Rewrite the lines from the one holding "Task: Open the Contour brillant picker arrow" through the end of the lines, inclusive, swapping "column header" for "column title" and leaving everything else unchanged. Leave the pictures out.

### Task data ###

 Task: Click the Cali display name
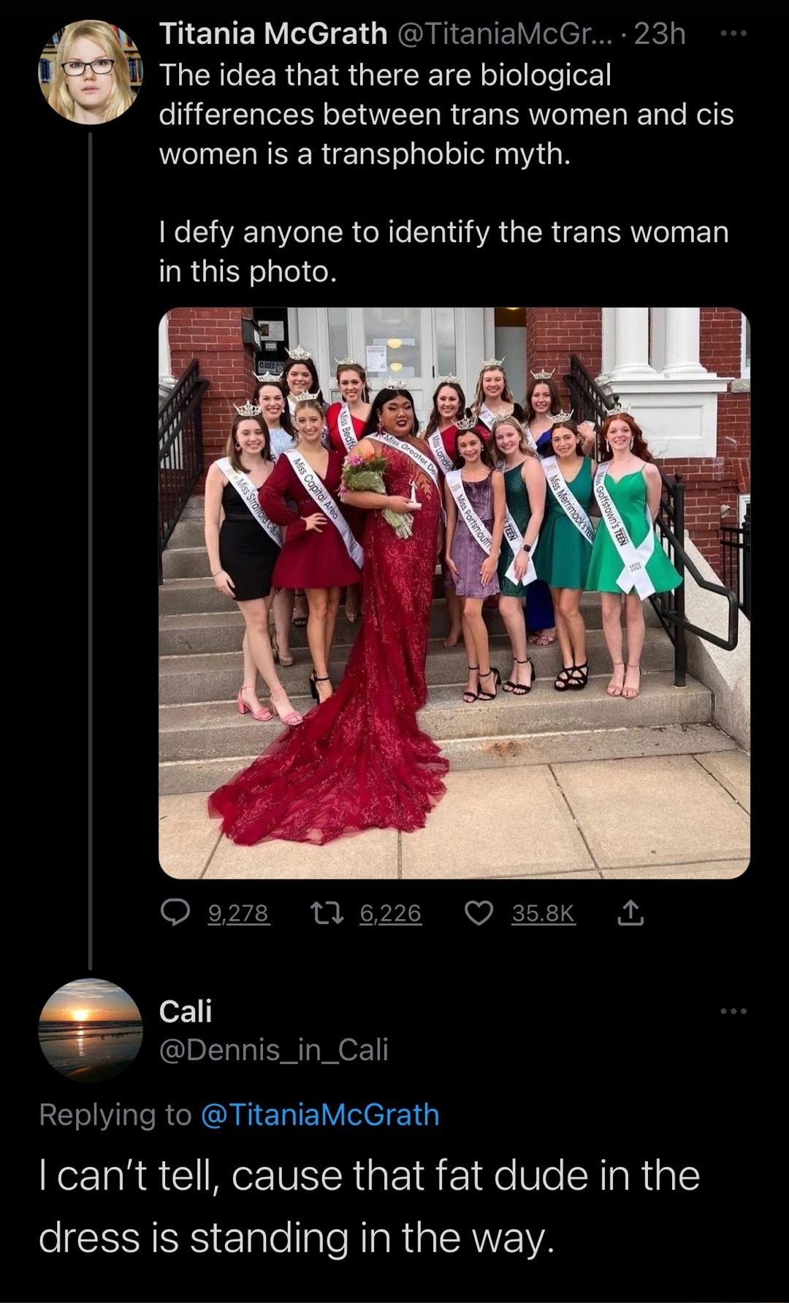tap(186, 1011)

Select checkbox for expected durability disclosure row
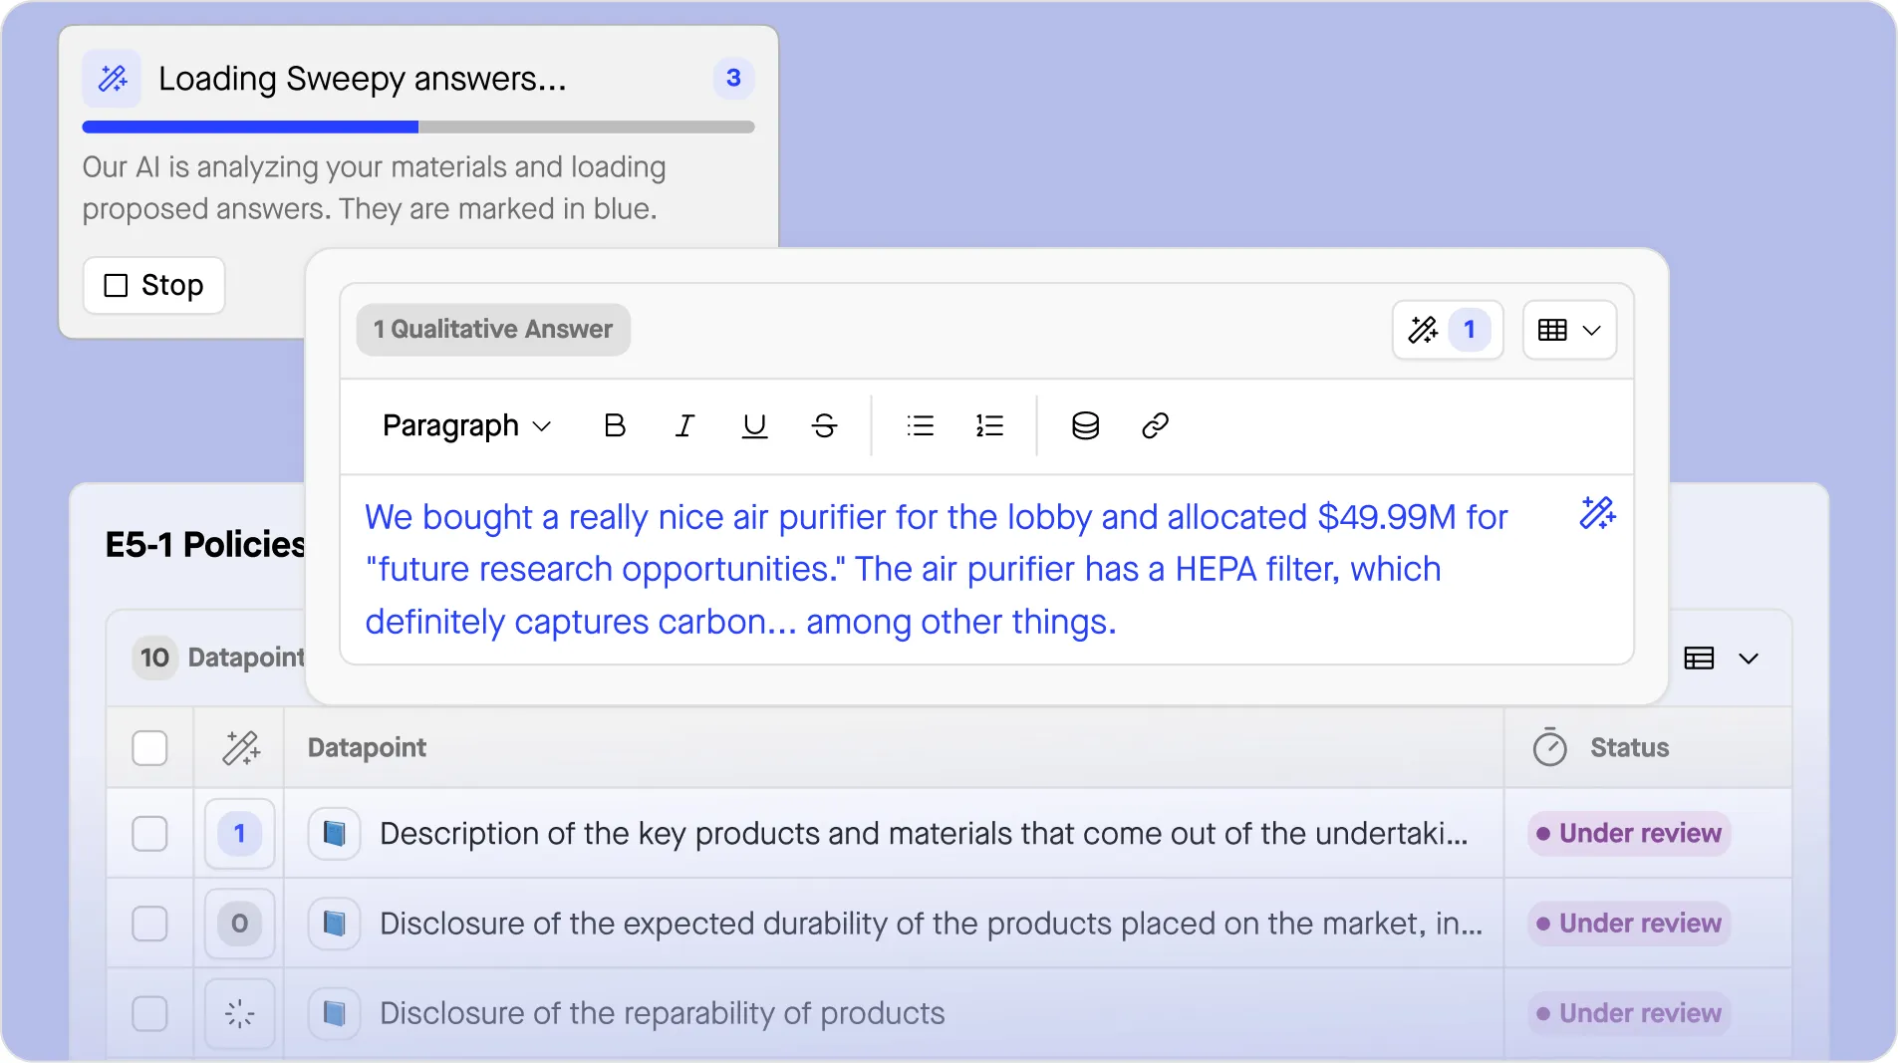[149, 924]
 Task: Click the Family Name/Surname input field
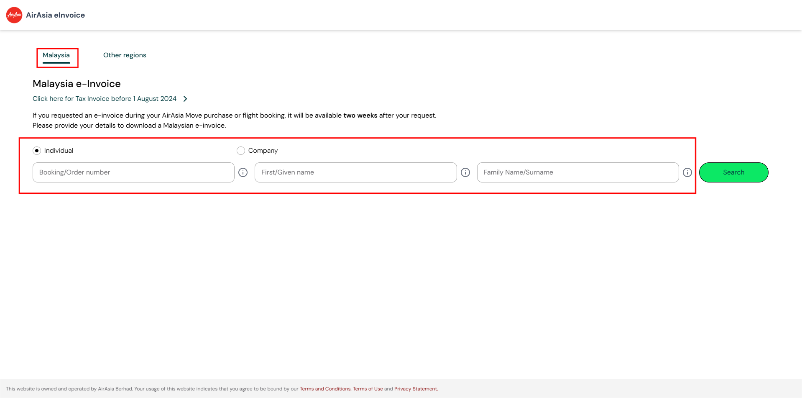pos(577,172)

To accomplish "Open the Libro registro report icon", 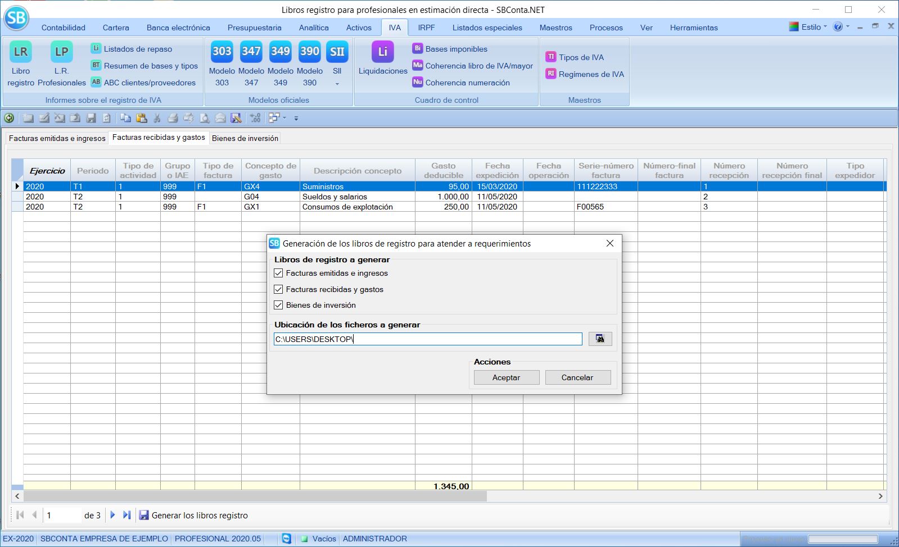I will point(21,52).
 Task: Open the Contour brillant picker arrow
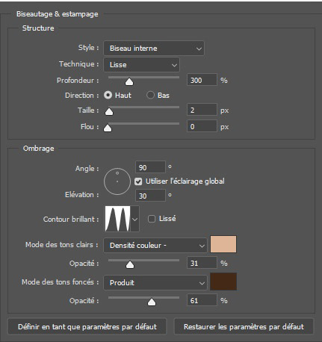click(134, 219)
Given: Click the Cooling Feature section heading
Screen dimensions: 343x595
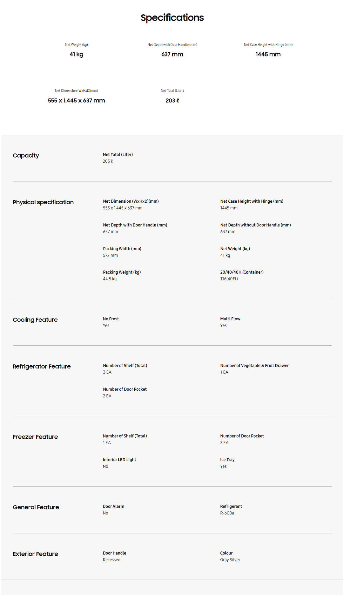Looking at the screenshot, I should [x=35, y=320].
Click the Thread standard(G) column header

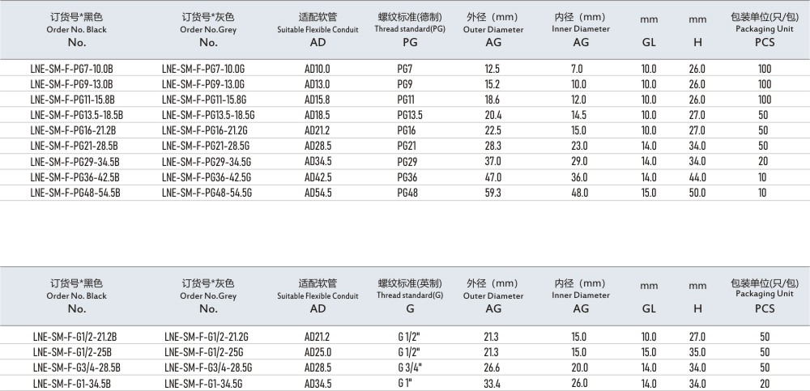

###

▶ **Result below**
 Task: Open the Contour brillant picker arrow
click(134, 219)
Given: Click the Cooling Feature section heading
Screen dimensions: 343x595
Looking at the screenshot, I should [x=35, y=320].
Click the Thread standard(G) column title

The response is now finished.